Stafford (back/hip) didn't practice Wednesday.
Stafford hasn't practiced in any capacity over the last four weeks while contending with fractured bones in his back and is being labeled as week-to-week. The veteran signal-caller is keeping the door open on a potential late-season return, but his chances of suiting up Sunday against the Vikings are looking slim at best. With Jeff Driskel (hamstring) now on injured reserve, the Lions will roll with David Blough under center as long as Stafford is unable to go. Kyle Sloter will serve as the team's backup.
Stafford (back/hip) is still considered "week-to-week," Michael Rothstein of ESPN.com reports.
Stafford has missed four consecutive contests due to fractures in his back and has four more chances to return to the field before season's end. As coach Matt Patricia told Dave Birkett of the Detroit Free Press, the Lions are "going to keep that door open" for Stafford to be active again "out of respect for Matthew and his competitiveness." While they likely won't risk the health of their franchise quarterback, the Lions have already used two different QBs during Stafford's absence. With Jeff Driskel (hamstring) moving to IR this past weekend, David Blough is expected to start his second game in a row Sunday against the Vikings, while Kyle Sloter was plucked from the Cardinals' practice squad to serve as the backup.
Stafford (back) has been ruled out for Thursday's tilt against the Bears.
As expected, Stafford will sit out a fourth straight game after failing to practice at any point this week. The Lions have discussed shutting down the veteran signal-caller for the season as he contends with multiple fractures in his back, but the team has yet to make a final decision. With Jeff Driskel (hamstring) listed as questionable, Detroit could be forced to call upon No. 3 quarterback David Blough to start against the Bears on Thanksgiving Day.
Stafford (back) is considered unlikely to play in the Lions' Thanksgiving Day game against the Bears, Adam Schefter of ESPN reports.
Despite sitting out for a third straight game in the Lions' Week 12 loss to the Redskins, Stafford hasn't thrown in the towel on 2019 even as the Lions have discussed shutting down the quarterback for the season. While he continues to battle multiple fractures in his back, Stafford has reportedly been "maniacal" about playing again, even though doing so could expose him to chronic problems in the years to come. Given that he hasn't resumed practicing since being diagnosed with the injury, Stafford has little chance of playing Thursday, but the Lions are likely to continue taking a week-to-week approach with the veteran signal-caller. Jeff Driskel will remain the team's starter under center until Stafford gets clearance to play again.

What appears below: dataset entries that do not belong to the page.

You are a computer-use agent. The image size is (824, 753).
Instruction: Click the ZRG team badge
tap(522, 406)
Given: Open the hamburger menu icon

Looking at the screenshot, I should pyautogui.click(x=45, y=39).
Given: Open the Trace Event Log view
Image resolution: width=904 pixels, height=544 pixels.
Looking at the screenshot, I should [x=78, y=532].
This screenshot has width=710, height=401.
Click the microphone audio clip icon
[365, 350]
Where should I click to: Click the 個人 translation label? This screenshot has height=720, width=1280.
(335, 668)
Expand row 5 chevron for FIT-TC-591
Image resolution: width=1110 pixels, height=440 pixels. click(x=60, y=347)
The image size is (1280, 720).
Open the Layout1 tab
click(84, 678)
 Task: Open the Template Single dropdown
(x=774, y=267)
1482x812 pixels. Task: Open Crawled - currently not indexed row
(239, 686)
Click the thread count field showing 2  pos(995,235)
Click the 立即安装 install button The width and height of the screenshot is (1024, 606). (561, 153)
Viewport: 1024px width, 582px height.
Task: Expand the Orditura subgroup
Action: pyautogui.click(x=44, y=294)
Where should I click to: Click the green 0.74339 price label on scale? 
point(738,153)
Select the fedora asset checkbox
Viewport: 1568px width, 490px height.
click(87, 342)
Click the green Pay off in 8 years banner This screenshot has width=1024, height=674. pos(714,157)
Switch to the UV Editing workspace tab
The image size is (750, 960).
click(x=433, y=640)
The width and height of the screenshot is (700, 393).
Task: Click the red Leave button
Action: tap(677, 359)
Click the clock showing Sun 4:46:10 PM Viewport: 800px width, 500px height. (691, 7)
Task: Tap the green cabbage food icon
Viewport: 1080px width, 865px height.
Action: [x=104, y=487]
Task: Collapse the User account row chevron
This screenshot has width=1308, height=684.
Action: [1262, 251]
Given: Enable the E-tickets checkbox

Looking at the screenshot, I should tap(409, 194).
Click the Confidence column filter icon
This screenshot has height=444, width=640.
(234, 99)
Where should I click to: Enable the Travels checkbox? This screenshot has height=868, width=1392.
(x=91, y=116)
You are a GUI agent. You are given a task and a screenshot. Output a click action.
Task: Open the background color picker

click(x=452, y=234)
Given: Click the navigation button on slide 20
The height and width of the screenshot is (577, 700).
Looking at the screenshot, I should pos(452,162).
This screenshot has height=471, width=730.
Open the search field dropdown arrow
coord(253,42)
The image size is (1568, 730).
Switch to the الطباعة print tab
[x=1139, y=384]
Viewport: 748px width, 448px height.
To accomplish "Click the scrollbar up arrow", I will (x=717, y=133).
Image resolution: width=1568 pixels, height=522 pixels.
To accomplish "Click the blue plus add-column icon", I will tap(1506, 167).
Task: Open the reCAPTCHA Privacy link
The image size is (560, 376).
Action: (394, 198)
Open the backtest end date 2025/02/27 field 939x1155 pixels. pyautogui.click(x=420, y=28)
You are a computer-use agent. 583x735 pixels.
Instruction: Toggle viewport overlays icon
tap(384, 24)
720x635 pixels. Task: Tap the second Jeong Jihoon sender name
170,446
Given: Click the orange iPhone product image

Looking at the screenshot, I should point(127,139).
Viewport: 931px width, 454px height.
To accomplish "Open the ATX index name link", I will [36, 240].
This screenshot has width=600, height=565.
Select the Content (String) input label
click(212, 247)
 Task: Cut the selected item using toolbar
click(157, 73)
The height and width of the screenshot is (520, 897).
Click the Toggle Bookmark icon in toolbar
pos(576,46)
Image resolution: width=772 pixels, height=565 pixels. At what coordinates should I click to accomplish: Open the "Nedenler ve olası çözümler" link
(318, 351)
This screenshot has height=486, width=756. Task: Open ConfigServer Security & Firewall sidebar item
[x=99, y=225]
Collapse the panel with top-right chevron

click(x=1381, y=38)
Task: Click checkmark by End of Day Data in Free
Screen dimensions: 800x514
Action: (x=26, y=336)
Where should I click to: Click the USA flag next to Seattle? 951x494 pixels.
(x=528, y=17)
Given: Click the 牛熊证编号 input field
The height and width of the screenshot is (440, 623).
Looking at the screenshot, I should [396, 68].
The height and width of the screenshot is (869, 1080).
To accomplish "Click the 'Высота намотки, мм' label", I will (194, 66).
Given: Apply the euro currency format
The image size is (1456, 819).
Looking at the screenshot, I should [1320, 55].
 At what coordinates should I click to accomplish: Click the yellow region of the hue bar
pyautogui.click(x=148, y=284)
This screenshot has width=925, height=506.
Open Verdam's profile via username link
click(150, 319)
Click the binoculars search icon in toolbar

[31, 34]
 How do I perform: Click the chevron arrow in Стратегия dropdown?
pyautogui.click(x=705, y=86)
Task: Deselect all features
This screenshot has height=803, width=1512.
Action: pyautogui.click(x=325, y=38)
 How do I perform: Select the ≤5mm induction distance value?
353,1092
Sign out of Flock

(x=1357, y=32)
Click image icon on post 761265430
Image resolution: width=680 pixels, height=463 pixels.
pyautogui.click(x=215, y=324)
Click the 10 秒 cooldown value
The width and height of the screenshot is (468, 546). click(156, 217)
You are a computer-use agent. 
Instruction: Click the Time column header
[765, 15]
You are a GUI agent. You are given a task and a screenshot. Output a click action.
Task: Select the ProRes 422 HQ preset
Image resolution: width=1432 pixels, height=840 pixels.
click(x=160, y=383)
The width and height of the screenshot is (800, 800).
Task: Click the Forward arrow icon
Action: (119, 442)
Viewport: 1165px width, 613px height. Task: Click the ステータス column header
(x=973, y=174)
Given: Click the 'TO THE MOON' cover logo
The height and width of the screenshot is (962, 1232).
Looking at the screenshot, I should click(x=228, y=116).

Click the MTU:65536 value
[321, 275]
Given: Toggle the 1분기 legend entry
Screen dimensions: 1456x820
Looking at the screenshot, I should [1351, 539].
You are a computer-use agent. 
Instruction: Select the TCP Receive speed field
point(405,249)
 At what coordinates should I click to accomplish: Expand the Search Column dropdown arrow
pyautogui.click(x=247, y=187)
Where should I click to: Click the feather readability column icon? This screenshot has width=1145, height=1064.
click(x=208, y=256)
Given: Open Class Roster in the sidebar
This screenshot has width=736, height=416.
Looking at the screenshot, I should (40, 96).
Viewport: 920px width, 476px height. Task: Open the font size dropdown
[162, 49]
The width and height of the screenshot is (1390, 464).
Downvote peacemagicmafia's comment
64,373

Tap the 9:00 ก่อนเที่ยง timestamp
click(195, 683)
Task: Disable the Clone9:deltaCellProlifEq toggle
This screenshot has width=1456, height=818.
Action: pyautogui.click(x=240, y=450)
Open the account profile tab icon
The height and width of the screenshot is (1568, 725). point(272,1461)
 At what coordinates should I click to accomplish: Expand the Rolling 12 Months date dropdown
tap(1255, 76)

Stafford (back) indicated he expects to suit up again this season, Tim Twentyman of the Lions' official site reports. "Whenever we all deem it's the right time for me to get back out there, I'll be out there," Stafford said Wednesday.
Stafford hasn't appeared on the practice field since X-rays revealed multiple fractures in his back on Nov. 4. Adam Schefter of ESPN reported Sunday that Stafford is dealing with a six-week injury, but by the quarterback's own words, he intends to return to action once the team determine he's ready to do so. As long as Stafford is sidelined, though, the Lions will operate with Jeff Driskel under center.